I guess what Cronin is telling us is to find something to do that consistently gives us a sense of inner pride and satisfaction that is immune to what others say and think. What could that be?

“Be less curious about people and more curious about ideas”

There you have it: ideas rather than people. Words of wisdom from the 1903 Nobel laureate for Chemistry, Marie Currie, who is best known for her discovery of radioactivity. How pertinent her advice in this age of social media where many are contented to just skim through content (not all good) and where anything longer than three minutes is deemed unbearable.

Marie Curie (1867 – 1934) was a Polish and naturalized-French physicist and chemist who conducted pioneering research on radioactivity. She was the the only woman to win the Nobel Prize twice, and the only person to win the Nobel Prize in two scientific fields – chemistry and physics.

The wellspring of great ideas is of course, imagination of a fertile mind. Albert Einstein again:

“I am enough of an artist to draw freely upon my imagination. Imagination is more important than knowledge. Knowledge is limited. Imagination encircles the world.”

To be imaginative is to exercise our minds and travel to places we’ve never been, like Einstein himself who discovered the general principles of relativity by asking the seemingly absurd question: what would happen if you catch up to a beam of light as it moved?

Artists, of course, have to be imaginative to do art (I include poetry, music and dance), for art making is about transcending the limitations of reality into imagined worlds rich with possibilities. As the French novelist Romain Rolland puts it:

“It is the artist’s job to create sunshine when there is none”

Rolland (1866 – 1944) was awarded the 1915 Nobel Prize in Literature “as a tribute to the lofty idealism of his literary production and to the sympathy and love of truth with which he has described different types of human beings.” A tall order that calls for the highest creativity indeed.

I guess if there’s a bright side to aging, it is that one has more free time to pursue one’s passions, be it learning to write poetry, or even whole novels.

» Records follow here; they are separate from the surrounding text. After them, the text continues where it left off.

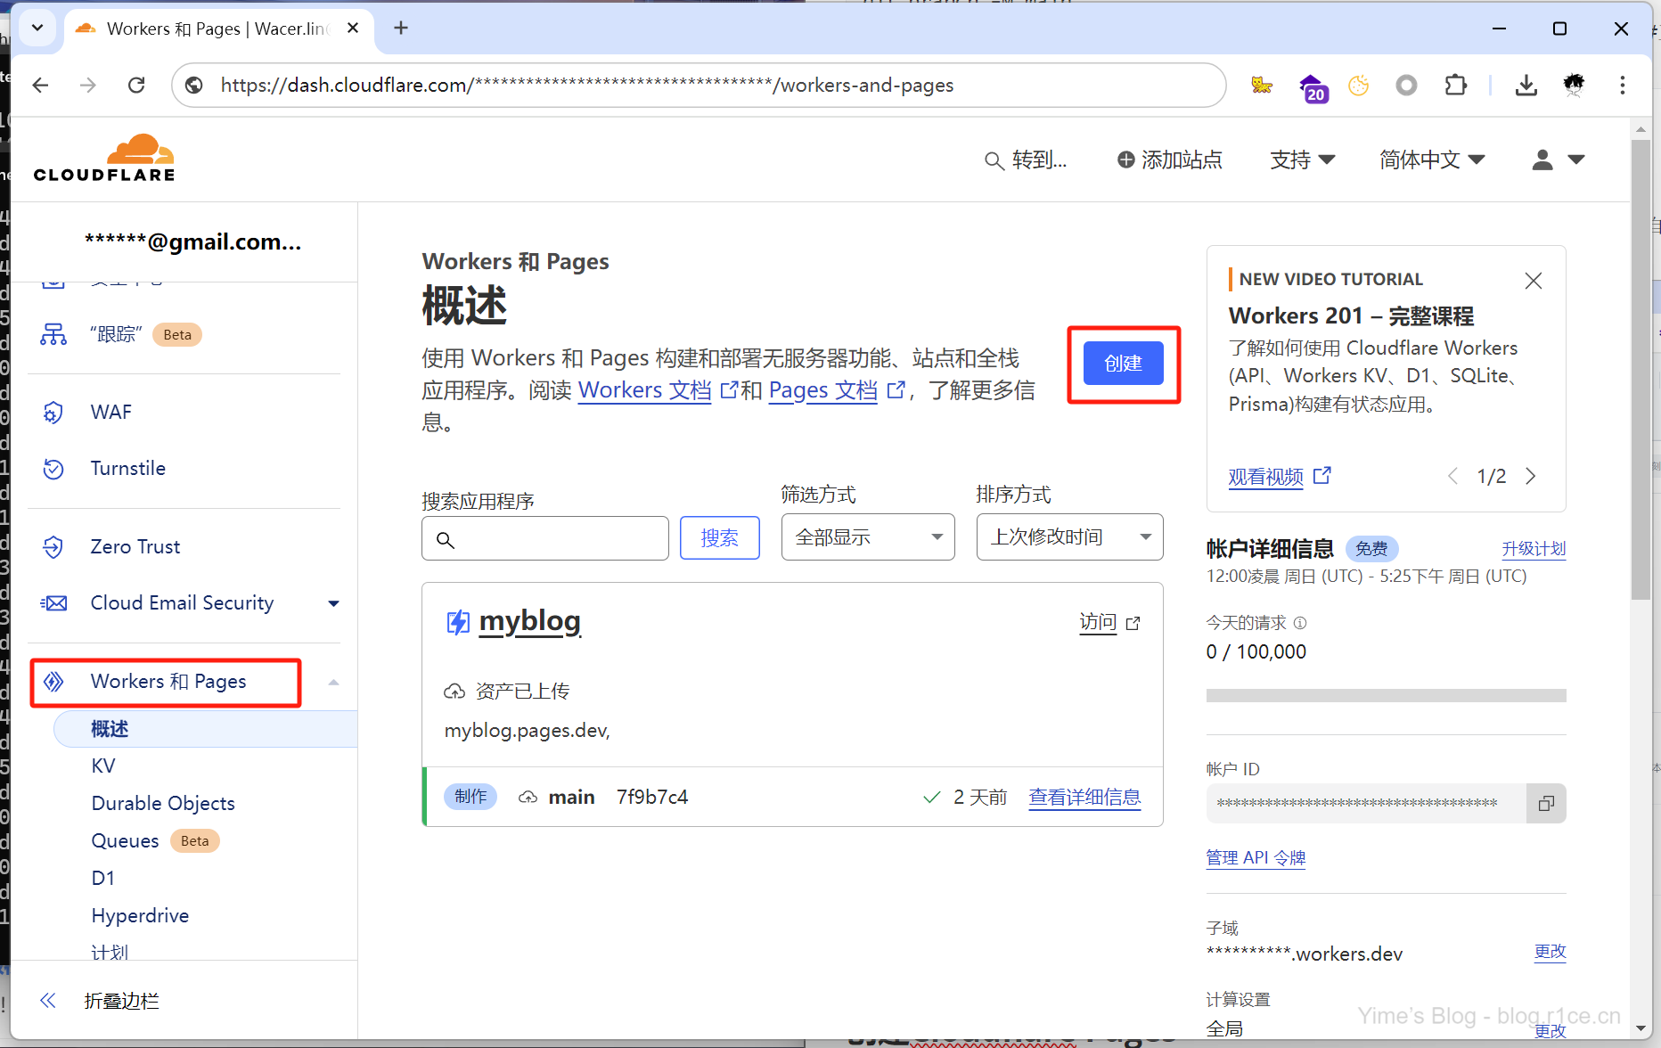Open Durable Objects sidebar item
Viewport: 1661px width, 1048px height.
(x=163, y=804)
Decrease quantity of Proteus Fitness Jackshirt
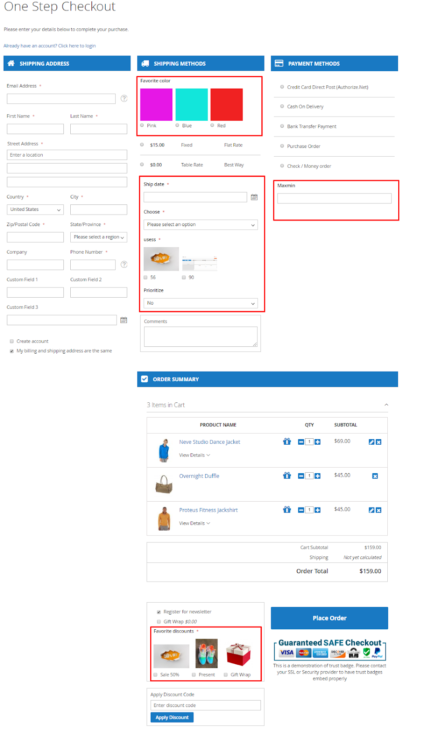The height and width of the screenshot is (735, 424). 301,510
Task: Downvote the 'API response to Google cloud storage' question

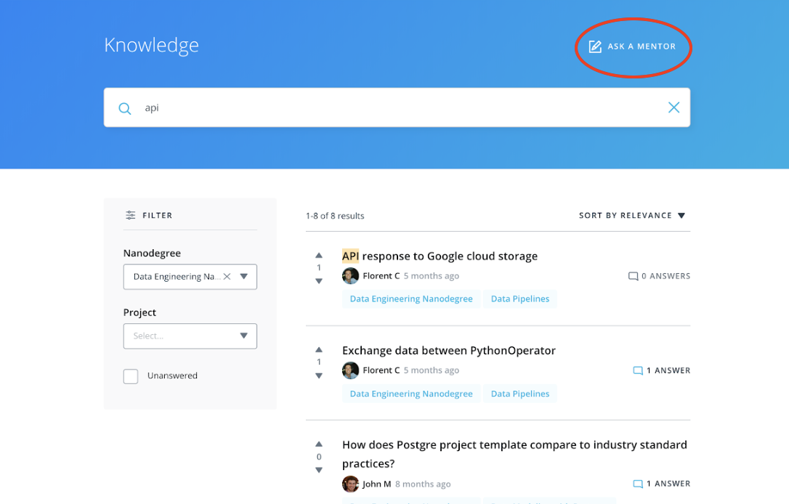Action: [319, 281]
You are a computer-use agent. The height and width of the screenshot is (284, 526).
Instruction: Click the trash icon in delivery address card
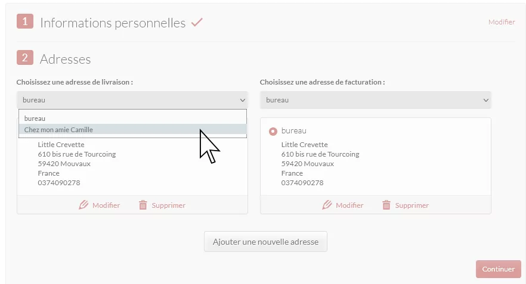[x=143, y=205]
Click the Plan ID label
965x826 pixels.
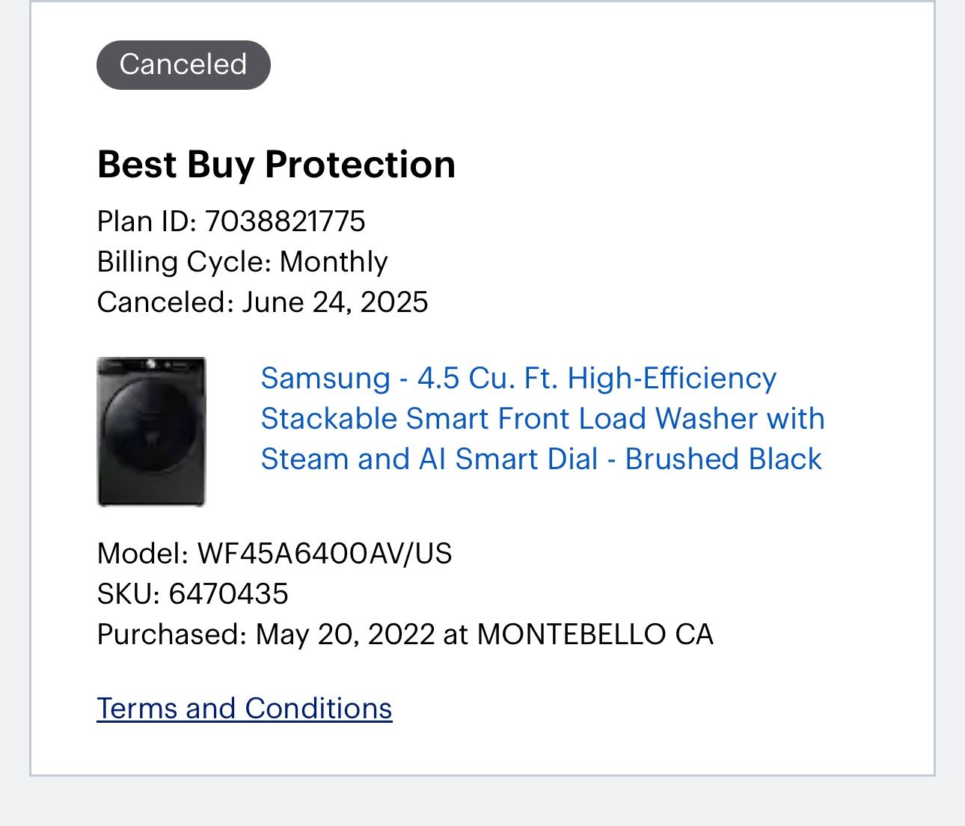point(147,221)
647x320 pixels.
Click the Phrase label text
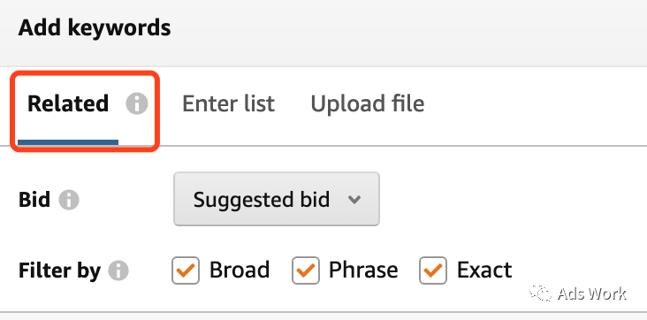(x=363, y=270)
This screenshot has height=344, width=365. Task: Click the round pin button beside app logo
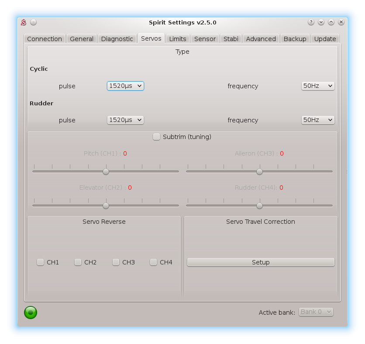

This next quote comes from the great American novelist, Toni Morrison who won the Pulitzer Prize for The Beloved (1967) and the 1993 Nobel Prize in Literature for writing novels that are “characterized by visionary force and poetic import, (and that) gives life to an essential aspect of American reality.”

“If there’s a book that you want to read, but it hasn’t been written yet, then you must write it.”

Icon of American literature, Toni Morrison (1931 – 2019)

One last quote and a monumental one, from the 1977 Nobel laureate for Physiology or Medicine, Rosalyn Yallow, who did pioneering research on the molecular structures of important bio-molecules.

“The excitement of learning separates youth from old age … As long as you’re learning, you’re not old”

Rosalyn Yalow (1921 – 2011)

May the force be with all seniors on this International Day for Older Persons!